Still, even when the mistake is caught early, the results can be as damaging. In Puerto Rico in 1985, one set of fraternal twins, Samantha and Jennifer, and another set of identical ones, Tairí Mari and Mari Tairí, were switched at birth because both of the last names were Hernandez.

Though the babies were returned to their rightful parents by the age of 2, one set of parents split up and the mother lived the rest of her life suffering from depression and anxiety. Sadly, Mari passed away when she was 9 years old from a brain hemorrhage. In fact, most of the parents that Segal interviewed about switched twins had never spoken before because the experience was too brutal.

Though Segal does not believe in that supernatural twin relationship (she says that none of the separated-at-birth twins ever suspected as much), she does speak about the special bond that twins do share once they meet.

Canadian separated twins George Holmes and Brent Tremblay met each other when they were 20 years old at Ottawa’s Carleton University — and were close friends for several months before suspecting that they might be related.

“The twin bond evolves from close companionship and similarity. Married people have a kind of connection, but when people match on so many behavioral characteristics, there is a real, important connection there,” Segal said.

Most of the time twin reunions happen because of chance encounters. One afternoon in Spain’s Canary Islands, Begoña walked into a mall to exchange a T-shirt. The shopkeeper acted strangely, saying hi and acting hurt when Begoña, who had never met her before, didn’t say hello.

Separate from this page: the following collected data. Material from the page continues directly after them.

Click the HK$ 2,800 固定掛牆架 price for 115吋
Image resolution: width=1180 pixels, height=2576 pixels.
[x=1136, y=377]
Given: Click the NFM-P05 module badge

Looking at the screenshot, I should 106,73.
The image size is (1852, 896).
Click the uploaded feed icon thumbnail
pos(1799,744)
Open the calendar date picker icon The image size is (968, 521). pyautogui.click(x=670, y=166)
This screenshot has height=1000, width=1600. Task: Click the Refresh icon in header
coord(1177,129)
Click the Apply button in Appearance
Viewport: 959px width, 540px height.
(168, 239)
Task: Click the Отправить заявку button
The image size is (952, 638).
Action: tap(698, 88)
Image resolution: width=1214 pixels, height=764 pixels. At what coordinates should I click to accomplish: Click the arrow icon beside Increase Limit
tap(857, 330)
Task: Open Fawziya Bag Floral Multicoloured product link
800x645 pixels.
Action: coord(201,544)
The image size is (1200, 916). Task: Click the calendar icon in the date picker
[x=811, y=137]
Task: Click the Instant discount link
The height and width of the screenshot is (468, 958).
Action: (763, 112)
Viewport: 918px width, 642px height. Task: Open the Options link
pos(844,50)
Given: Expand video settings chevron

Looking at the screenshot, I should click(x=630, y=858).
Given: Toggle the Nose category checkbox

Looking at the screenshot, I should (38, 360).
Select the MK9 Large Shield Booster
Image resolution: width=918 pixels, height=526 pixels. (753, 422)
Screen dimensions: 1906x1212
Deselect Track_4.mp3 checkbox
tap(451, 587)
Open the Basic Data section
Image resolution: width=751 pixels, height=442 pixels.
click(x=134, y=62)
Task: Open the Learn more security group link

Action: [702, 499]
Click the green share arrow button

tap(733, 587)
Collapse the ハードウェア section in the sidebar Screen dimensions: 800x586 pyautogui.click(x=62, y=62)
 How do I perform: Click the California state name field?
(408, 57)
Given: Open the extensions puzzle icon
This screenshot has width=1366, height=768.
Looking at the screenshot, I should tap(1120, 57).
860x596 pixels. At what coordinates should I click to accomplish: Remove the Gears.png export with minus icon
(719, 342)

When she returned a few days later to exchange the shirt, the same clerk was there. Now she said something absolutely bizarre. Begoña looked exactly like a woman named Delia, “as alike as two drops of water.”

The two women agreed to meet. They pushed their food away on a plate the same way, pursed their lips over their teeth when anxious and had the same unusual gait.

New Jersey twins Mark Newman and Jerry Levy, who were adopted by separate families, both independently became volunteer firefighters living 60 miles apart. When Jerry attended a firefighter convention in Wildwood, a friend decided to set up a surprise meeting.

When the two finally met, the 6-foot-4 brothers stood face-to-face and removed their hats.

“What’s my bald head doing on his shoulders?” Mark joked. They became close friends for a period of time — but eventually lost touch when one brother moved to Arizona and married.

All seven of these cases involve at least one set of identical twins. But Segal believes there are many more cases out there involving fraternal twins, where chance encounters would be not as common or meaningful.

“I do feel there are many more cases out there. Some aren’t reported, and some cases we will never know,” she said.

Segal hopes that hospitals across the world will implement better security and identification measures. One such easy way is to fingerprint a child right after birth and then before leaving the hospital.

“It’s a quick and easy solution,” she said.

Without these measures, the ramifications of these discoveries can be devastating. Though the Polish twins, Kasia and Edyta, became close, the non-biological sister, Nina, did not fare as well. She severed ties with her biological and non-biological family, prompting her surrogate father to wish that the reunion never happened.

“I’d have preferred to continue living as we did before, without knowing,” the father of the twins said. “If only the mistake had been discovered when they were little.”